→ Try it
Print the data that follows again, keeping every line exact.

◆ ◆ ◆ ◆ ◆ ◆ ◆

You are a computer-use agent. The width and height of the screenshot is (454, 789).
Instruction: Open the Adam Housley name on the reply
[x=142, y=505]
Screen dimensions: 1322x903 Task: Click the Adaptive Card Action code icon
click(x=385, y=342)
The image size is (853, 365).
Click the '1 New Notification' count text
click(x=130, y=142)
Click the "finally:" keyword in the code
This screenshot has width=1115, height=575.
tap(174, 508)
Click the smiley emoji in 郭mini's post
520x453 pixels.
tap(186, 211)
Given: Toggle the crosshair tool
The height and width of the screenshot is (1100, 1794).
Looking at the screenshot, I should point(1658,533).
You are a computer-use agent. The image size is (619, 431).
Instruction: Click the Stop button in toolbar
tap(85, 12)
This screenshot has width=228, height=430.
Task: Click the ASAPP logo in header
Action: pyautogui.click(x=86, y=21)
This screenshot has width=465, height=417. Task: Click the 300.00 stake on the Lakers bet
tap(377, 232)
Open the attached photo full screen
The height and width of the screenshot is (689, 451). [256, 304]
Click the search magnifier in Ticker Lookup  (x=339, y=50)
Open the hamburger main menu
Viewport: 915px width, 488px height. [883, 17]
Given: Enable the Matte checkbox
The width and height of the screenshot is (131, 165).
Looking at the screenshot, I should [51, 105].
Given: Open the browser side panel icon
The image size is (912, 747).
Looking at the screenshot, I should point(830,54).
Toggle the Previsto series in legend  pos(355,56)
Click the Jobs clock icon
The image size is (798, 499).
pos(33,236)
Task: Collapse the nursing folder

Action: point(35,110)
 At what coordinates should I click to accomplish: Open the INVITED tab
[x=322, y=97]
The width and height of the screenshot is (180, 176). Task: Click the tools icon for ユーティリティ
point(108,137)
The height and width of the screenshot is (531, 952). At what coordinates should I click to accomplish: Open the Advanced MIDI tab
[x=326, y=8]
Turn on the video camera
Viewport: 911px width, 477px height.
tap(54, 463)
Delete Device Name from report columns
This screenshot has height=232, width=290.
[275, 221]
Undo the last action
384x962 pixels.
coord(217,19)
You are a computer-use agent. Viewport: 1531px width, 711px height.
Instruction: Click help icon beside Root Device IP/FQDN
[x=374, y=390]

◆ ◆ ◆ ◆ ◆ ◆ ◆

→ Task output
You are a computer-use agent. The width and height of the screenshot is (454, 789).
Instruction: Open the Adam Housley name on the reply
[x=142, y=505]
Screen dimensions: 1322x903 Task: Click the Adaptive Card Action code icon
click(x=385, y=342)
The image size is (853, 365).
Click the '1 New Notification' count text
click(x=130, y=142)
Click the "finally:" keyword in the code
This screenshot has width=1115, height=575.
tap(174, 508)
Click the smiley emoji in 郭mini's post
520x453 pixels.
tap(186, 211)
Given: Toggle the crosshair tool
The height and width of the screenshot is (1100, 1794).
Looking at the screenshot, I should point(1658,533).
You are a computer-use agent. The image size is (619, 431).
Instruction: Click the Stop button in toolbar
tap(85, 12)
This screenshot has width=228, height=430.
Task: Click the ASAPP logo in header
Action: pyautogui.click(x=86, y=21)
This screenshot has width=465, height=417. Task: Click the 300.00 stake on the Lakers bet
tap(377, 232)
Open the attached photo full screen
The height and width of the screenshot is (689, 451). [256, 304]
Click the search magnifier in Ticker Lookup  (x=339, y=50)
Open the hamburger main menu
Viewport: 915px width, 488px height. [883, 17]
Given: Enable the Matte checkbox
The width and height of the screenshot is (131, 165).
Looking at the screenshot, I should [51, 105].
Given: Open the browser side panel icon
The image size is (912, 747).
Looking at the screenshot, I should point(830,54).
Toggle the Previsto series in legend  pos(355,56)
Click the Jobs clock icon
The image size is (798, 499).
pos(33,236)
Task: Collapse the nursing folder

Action: point(35,110)
 At what coordinates should I click to accomplish: Open the INVITED tab
[x=322, y=97]
The width and height of the screenshot is (180, 176). Task: Click the tools icon for ユーティリティ
point(108,137)
The height and width of the screenshot is (531, 952). At what coordinates should I click to accomplish: Open the Advanced MIDI tab
[x=326, y=8]
Turn on the video camera
Viewport: 911px width, 477px height.
tap(54, 463)
Delete Device Name from report columns
This screenshot has height=232, width=290.
[275, 221]
Undo the last action
384x962 pixels.
coord(217,19)
You are a computer-use agent. Viewport: 1531px width, 711px height.
Instruction: Click help icon beside Root Device IP/FQDN
[x=374, y=390]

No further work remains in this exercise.